Could Micropayments Save Newspapers?

At last month’s media panel, somebody (I believe Adrienne Russell) mentioned the idea of micropayments for online media content. Such payments might help save the newspaper industry as well as help fund better bloggers.

The idea is that readers would pay a small fee — say a quarter or fifty cents — to read an article online. A popular story that drew a hundred thousand readers could do quite well for a publication.

Consider how the Wall Street Journal presents its news stories. It gives you the headline and the opening sentences, then asks you to subscribe. But I don’t subscribe to that paper, because I rarely want to read one of its news stories (and its opinions are available for free). But, if I could pay a small, one-time fee to read the occasional story, I’d probably pay that paper a few dollars per year. That’s not a lot, but multiplied by a few hundred thousand extra readers it could add up. Indeed, newspapers could offer monthly subscriptions for regular readers as well as micropayments for occasional readers.
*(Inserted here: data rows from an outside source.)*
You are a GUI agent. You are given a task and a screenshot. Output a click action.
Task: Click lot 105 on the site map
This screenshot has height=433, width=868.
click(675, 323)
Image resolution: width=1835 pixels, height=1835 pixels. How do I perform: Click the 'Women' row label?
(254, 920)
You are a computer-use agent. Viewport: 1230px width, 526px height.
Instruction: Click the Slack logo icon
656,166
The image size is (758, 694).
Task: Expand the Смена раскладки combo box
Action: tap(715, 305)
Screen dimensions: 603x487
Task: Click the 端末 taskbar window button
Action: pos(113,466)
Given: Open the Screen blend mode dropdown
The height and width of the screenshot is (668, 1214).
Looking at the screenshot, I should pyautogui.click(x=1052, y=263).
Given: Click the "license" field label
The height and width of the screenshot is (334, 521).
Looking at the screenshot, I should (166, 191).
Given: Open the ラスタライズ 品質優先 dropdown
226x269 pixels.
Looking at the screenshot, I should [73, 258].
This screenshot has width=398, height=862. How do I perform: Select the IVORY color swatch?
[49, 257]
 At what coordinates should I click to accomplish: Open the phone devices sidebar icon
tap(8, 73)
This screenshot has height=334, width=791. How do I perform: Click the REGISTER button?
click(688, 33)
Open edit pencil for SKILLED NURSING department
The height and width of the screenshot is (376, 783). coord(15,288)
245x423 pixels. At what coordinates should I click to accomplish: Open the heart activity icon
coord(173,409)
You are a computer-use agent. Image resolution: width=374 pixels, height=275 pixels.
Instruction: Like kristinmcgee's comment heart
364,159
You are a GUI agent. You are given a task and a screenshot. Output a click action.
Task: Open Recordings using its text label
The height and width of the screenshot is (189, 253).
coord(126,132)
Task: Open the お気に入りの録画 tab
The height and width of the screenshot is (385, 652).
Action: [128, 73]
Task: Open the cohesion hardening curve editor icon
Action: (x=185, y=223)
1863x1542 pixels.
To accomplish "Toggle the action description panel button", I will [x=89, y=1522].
At the media panel, Greg Moore of the Denver Post said a couple of things of particular interest to this issue. First, he said that newspapers might have to print less frequently. Second, readers would have to pay for online content, eventually, for newspapers to survive and thrive. I can envision a newspaper that goes to press, say, Wednesday, Friday, and Sunday. The print edition would be stuffed with ads, comics, classifieds, crosswords — stuff people like to touch and feel. They would be big, perhaps nearly as many pages as seven days runs now, so subscription rates could at least stay even while production and distribution costs dropped dramatically. This would be the answer to traditionalists, who actually enjoy getting their hands dirty reading the paper. (I would as soon eat dinosaur eggs for breakfast.)

Under such a scheme, the Post would raise revenue from print and online ads, print and online subscriptions, online only subscriptions, and micropayments for individual stories. Publications that used micropayments would probably want to make some significant portion of its content available for free.

Bloggers (the kind with actual readers) and strictly online publications might also be able to employ micropayments for more ambitious stories.

The key to micropayments, of course, is to make them easy. A PayPal account might get the job done, or perhaps PayPal could adapt its existing program to make micropayments easier. Most people aren’t going to pay a small fee to read an article unless it’s as easy as clicking a button or maybe two.

One publication that has already combined ads, micropayments, and subscriptions is The Objective Standard. The publication shows the first part of an article online for no cost. To read the entire article, one must subscribe or “Purchase a PDF of this article” for, in this case, $4.95. (Micropayments for journal articles or specialty articles can be higher than for regular newspaper stories.)

The more I think about it, the more I love the idea of micropayments. Don’t saddle me with a long-term commitment. I have enough of those. Don’t litter my screen with pop ups and flashing lights trying to sell me crap. (That said, a third option to a subscription or a micropayment might be to watch, say, a thirty second video advertising some product before reading the article. I notice that Fox already does this for online video.) Just give me the option of paying a small fee to read something that interests me.

This article has been brought to you at no cost by FreeColorado.com.

3 thoughts on “Could Micropayments Save Newspapers?”

  1. One cent or less is a micropayment. 25 cents (or $4.95) to read a single article (print your own hardcopy; I recently heard a radio ad saying color copies are now less than a cent apiece, but the details weren’t specified, such as minimum quantity or contract length) is NOT; it’s a macropayment, when you can buy the whole hardcopy newspaper for say 50 cents with dozens, if not hundreds, of articles (many from syndication).

    I agree, the process needs to be made easy, but it also needs to be made very low cost–I look at the marginal cost of reading another article, even if it’s the only article I’m interested in (I’ve been interested in various archived articles behind pay walls, but the prices are generally steep, several dollars an article, whereas I have to watch every dollar I spend).

    I’m waiting for newspapers and other periodicals to address the issue of “clipping” online articles i.e. being able to send a copy (or a link) to a friend for no additional cost to read it. I think this is “fair use” under the copyright law as analogous to physical print copies and clippings.

  2. Anonymous will forgive me if I decline to accept his or her arbitrary definition of “micropayment.” What is considered “micro” and “macro” is hardly the central issue; what’s important is that publications could start charging some small fee to read individual articles.

    Ultimately the level of payment will be what the market will bear, and it will likely vary considerably by publication and type of article.

    Physical clipping is not similar to e-mail forwarding, in that the forwarder retains a copy, whereas the clipper sends the physical original.

  3. I’d seriously consider paying for content if I could pay less than 25 cents per article and get a bill on my credit card once a month or week for all the articles I’ve read during that period with no minimum. Show me the headline and the first paragraph for free. Might work really well for an aggregator, too, like if a Colorado site provided links from stories throughout the state, I’d probably pay for some from Grand Junction, Pueblo, CS, Vail, etc. Payments could be sent back to the originating paper or author.